We all remember what happened in Florida in 2000. As has been traditional in U.S. politics, the key to the vote theft was the abuse of poorer African-American voters. But 2004 is different.

The No Stolen Elections pledge, hosted by www.Nov3.us is being supported by a host of activists and groups, including Michael Moore, the Reverend Jesse Jackson, Daniel Ellsberg, Gloria Steinem, Starhawk, Rabbi Michael Lerner, the AFL-CIO, Global Exchange, Rainforest Action Network, United for Peace & Justice and Code Pink.

They’re vowing to “support efforts to protect the right to vote leading up to and on Election Day,” and “if that right is systematically violated, I pledge to join nationwide protests starting on November 3, either in my community, in the states where the fraud occurred or in Washington, DC.”

The Bush administration’s attempt to govern from the hard right has ignited a massive, passionate, mobilized response across the country. This time we’re watching.

There are many important jobs for U.S. voters: Take your friends and family and co-workers to vote. Send out personal messages, don’t just mass e-mail. Give a few more dollars. Work on Election Day. Then, be prepared to defend the vote.

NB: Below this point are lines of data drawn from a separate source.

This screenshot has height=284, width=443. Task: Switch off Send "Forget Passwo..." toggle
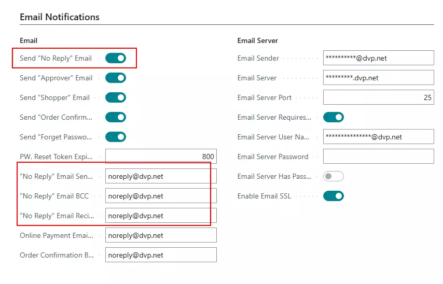point(115,137)
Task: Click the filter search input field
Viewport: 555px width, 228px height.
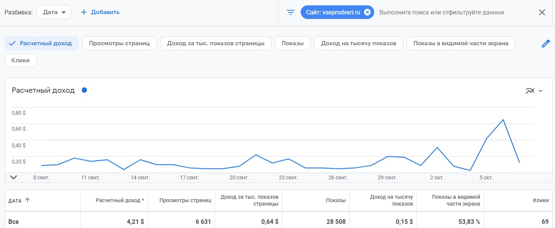Action: coord(442,12)
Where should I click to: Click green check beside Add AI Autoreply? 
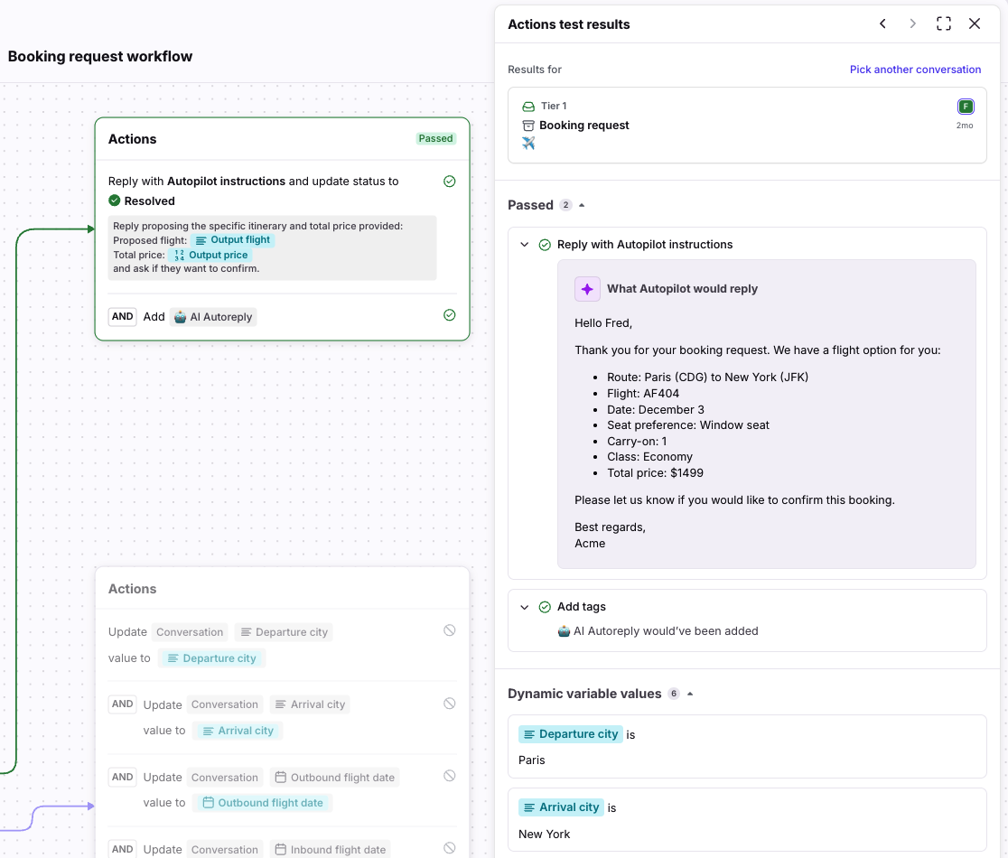pos(449,315)
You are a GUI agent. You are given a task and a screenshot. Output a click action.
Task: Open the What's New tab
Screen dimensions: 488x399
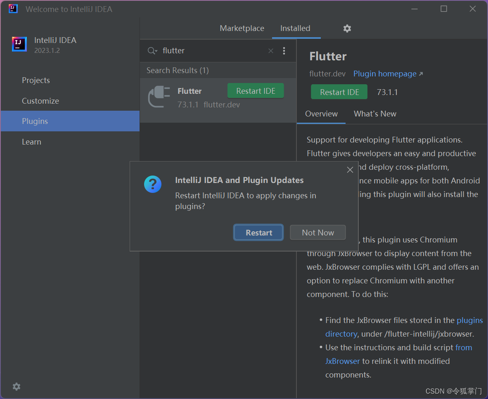coord(375,114)
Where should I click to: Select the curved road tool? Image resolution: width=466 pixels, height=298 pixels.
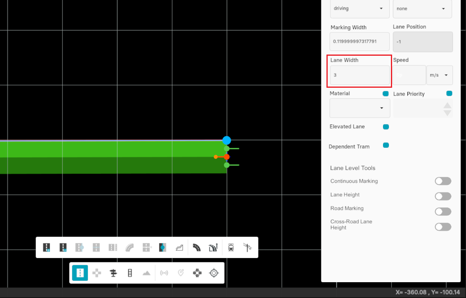(x=196, y=247)
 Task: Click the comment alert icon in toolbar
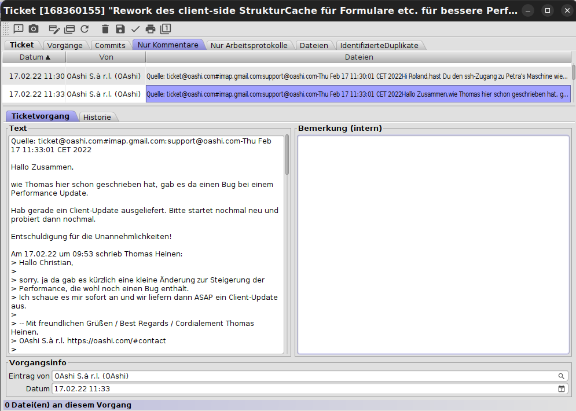click(19, 29)
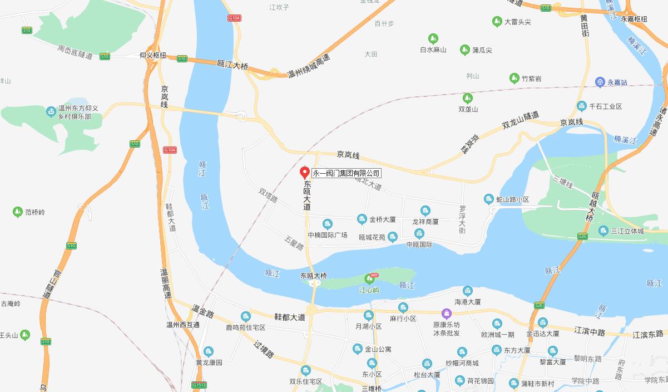Click the 中楠国际广场 building icon
This screenshot has height=392, width=668.
tap(328, 224)
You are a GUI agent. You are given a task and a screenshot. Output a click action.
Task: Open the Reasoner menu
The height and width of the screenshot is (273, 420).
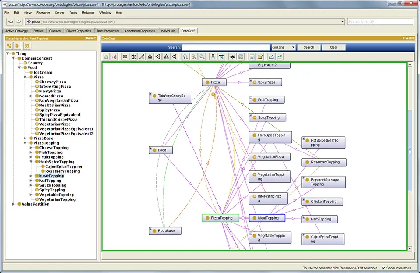point(43,13)
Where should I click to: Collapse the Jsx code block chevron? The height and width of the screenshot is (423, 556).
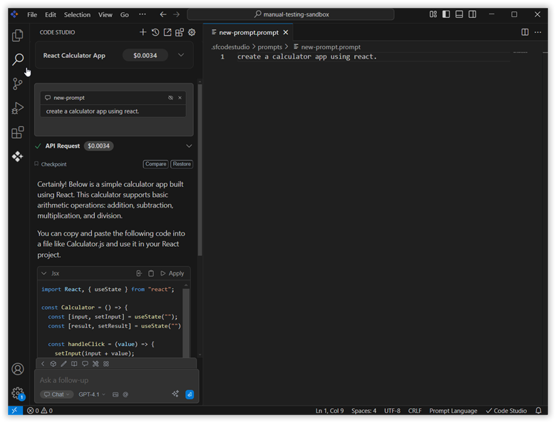click(44, 273)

This time, because so many have mobilized, including Election Protection 2004, GOP forces will have more trouble intimidating voters, getting ballots tossed out on technicalities, ignoring provisional ballots and knocking voters off the rolls.

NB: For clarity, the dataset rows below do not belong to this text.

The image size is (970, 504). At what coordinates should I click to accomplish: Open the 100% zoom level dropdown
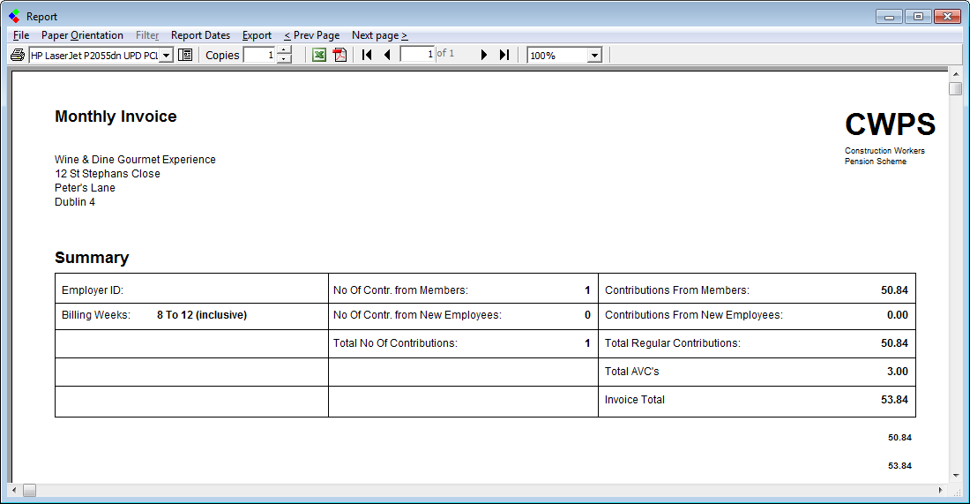(x=594, y=56)
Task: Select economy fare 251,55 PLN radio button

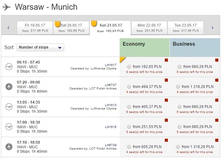Action: pos(129,127)
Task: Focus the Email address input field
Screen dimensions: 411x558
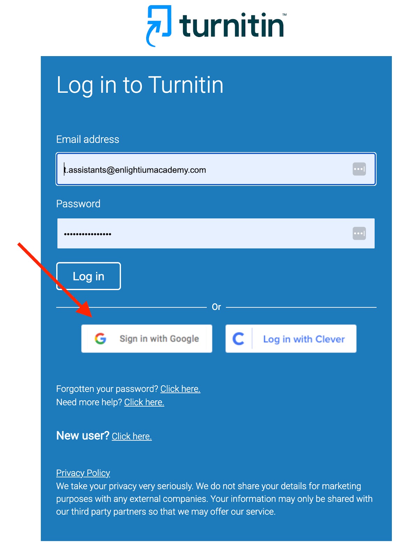Action: point(216,169)
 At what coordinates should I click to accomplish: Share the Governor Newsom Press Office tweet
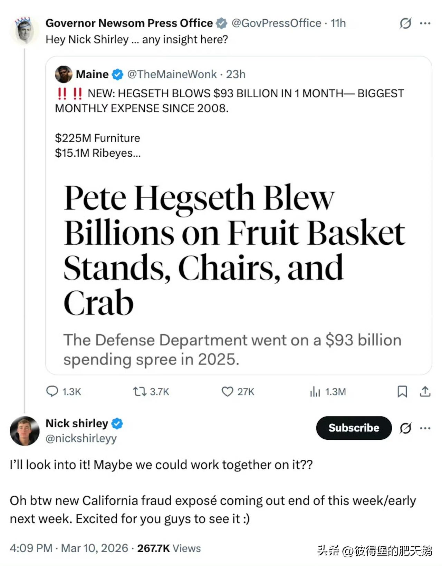click(x=425, y=391)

Florida 2000 taught us that there are many ways to cheat. Some are time-honoured and old-fashioned but deadly effective (throwing out valid ballots in heavily African-American precincts, extra holes punched in ballots in certain areas). Some are brand new, such as “black box” voting – electronic balloting with a potential for tampering.

Eyeballs will be needed to watch every precinct, techies to look for the clues that will reveal cheating. We need organizers and grassroots activists to provide support for voters, and so many observers that would-be cheaters will be overwhelmed by the vote for change. We will need lawyers. We will need donors, big and small.

And we need bodies, to provide the “street heat” that may well be necessary to secure a fair vote count in the days and weeks after Election Day. That’s where Nov3.us comes in.

In Florida 2000, because no one was alert from the moment the polls closed, it took several days for the Gore campaign to realize that 27,000 votes had been tossed out in Duval County, largely from a few African-American precincts in Jacksonville. By the time this fact was uncovered, it was too late to file for a recount.

Back in 2000, all the passion seemed to the national media to be on the side of the Republicans. The Democrats showed little energy for Gore, and almost no one stood up for the principle of the individual voter’s right to have his or her vote counted.

The Gore campaign, in an attempt to curry favour with the editorial writers, asked Jesse Jackson and John Sweeney to shut down their “count every vote – every vote counts” demonstrations. Reluctantly, they agreed to do so.

Not this time. This time our energized activist base is watching. This time we will use the same spirit and organizing tactics that worked so well for us on February 2, 2003, when the whole world came together to say no to war.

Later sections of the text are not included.